Agora mesmo, o Congresso acaba de aprovar uma lei de improbidade administrativa eivada de inconstitucionalidades, pois limita a atuação dos órgãos de controle do Estado, entre os quais os Tribunais de Contas (que são ligados ao próprio Poder Legislativo e não ao Executivo ou Judiciário), o Ministério Público, a Polícia Federal e a Receita Federal. De igual maneira, discute-se a limitação do foro privilegiado no Supremo Tribunal Federal, o que pode ser uma boa iniciativa, desde que não haja mudança de jurisprudência quanto à condenação em segunda instância. Caso isso ocorra, a impunidade dos crimes de colarinho branco voltará a ser uma marca registrada do país.
Patrimonialismo
Esse debate sobre a impunidade é acompanhado com grande interesse pela opinião pública, o que dificulta retrocessos em relação à legislação contra corrupção. Até agora, por isso mesmo, todas as tentativas de acabar com a Lava-Jato fracassaram. Com a proximidade das eleições, essa situação ganhou tamanha importância que passou a ser a principal prioridade dos eleitores. É uma mudança de paradigma comparável ao que aconteceu com a inflação, depois do Plano Real. O problema é que a inflação crônica talvez tenha sido mais fácil de derrotar do que o velho patrimonialismo de nossas elites políticas e oligarquias, que substituiu a escravidão como fonte de acumulação de riqueza e privilégios, perpetuando as desigualdades em nosso país.
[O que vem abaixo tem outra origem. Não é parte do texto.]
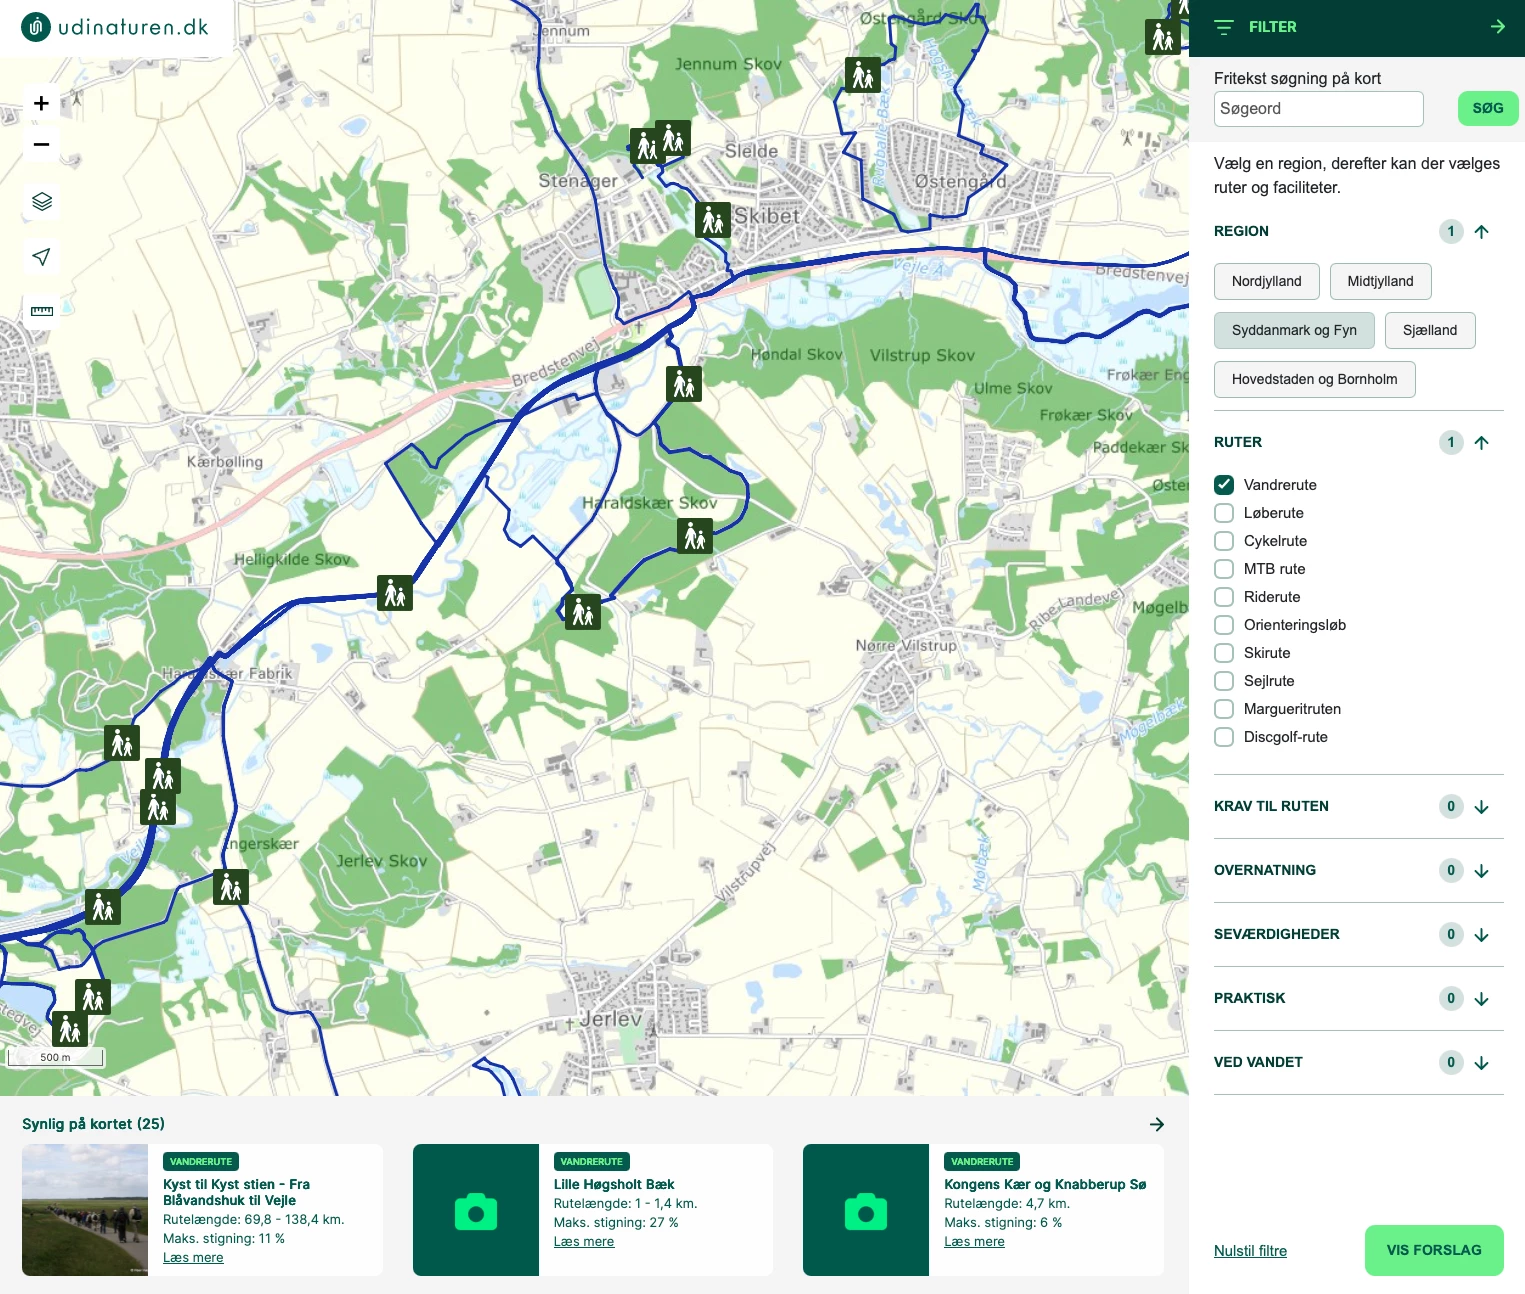The height and width of the screenshot is (1294, 1525).
Task: Select the Sjælland region
Action: [1429, 330]
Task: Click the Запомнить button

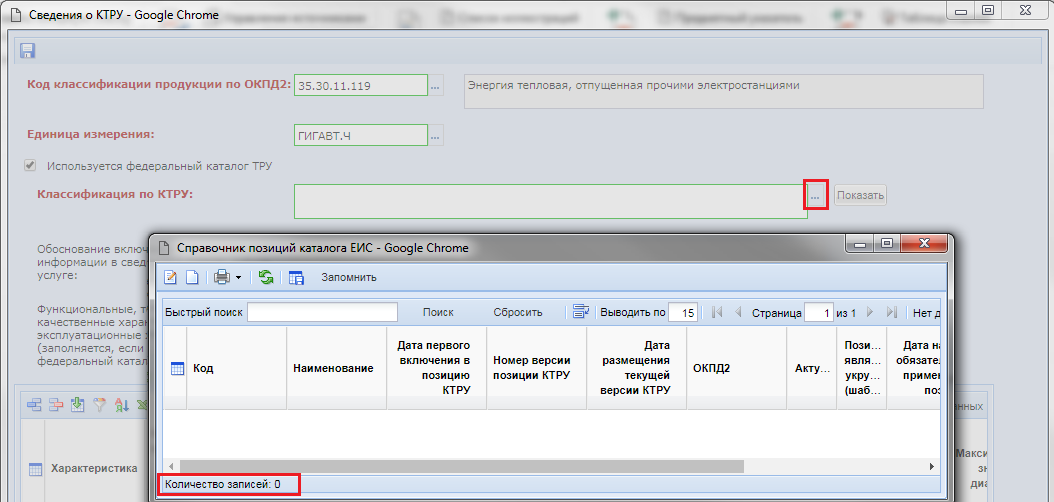Action: click(348, 277)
A propósito, nossas desigualdades regionais têm muitas causas, vão desde as limitações de natureza geográfica às condicionantes histórias da construção do Estado brasileiro. Talvez a principal seja exatamente o patrimonialismo. Com certeza, por isso mesmo, a aposta na industrialização diferenciou a elite paulista. Entretanto, muita água já rolou. O problema do desenvolvimento regional demanda uma política tributária que altere a relação entre estados produtores e estados consumidores na circulação das mercadorias. Essa é outra variável do processo eleitoral.
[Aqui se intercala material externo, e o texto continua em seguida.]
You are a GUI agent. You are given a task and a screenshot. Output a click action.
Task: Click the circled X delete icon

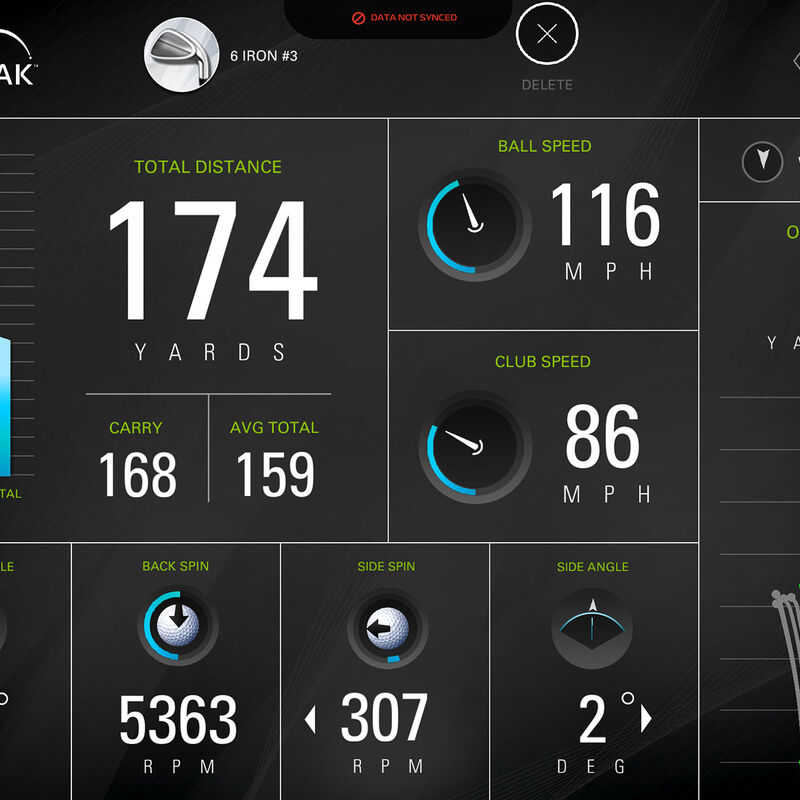coord(546,35)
A terceira variável é a iniquidade social, que está associada ao patrimonialismo e às desigualdades regionais. Também tem a ver com a igualdade de direitos e de oportunidades, no lugar do paternalismo; e com políticas sociais estruturantes, que levem em conta, simultaneamente, a necessidade de investir fortemente na educação e no empreendedorismo; e a prioridade do gasto no combate à miséria e na proteção dos mais vulneráveis.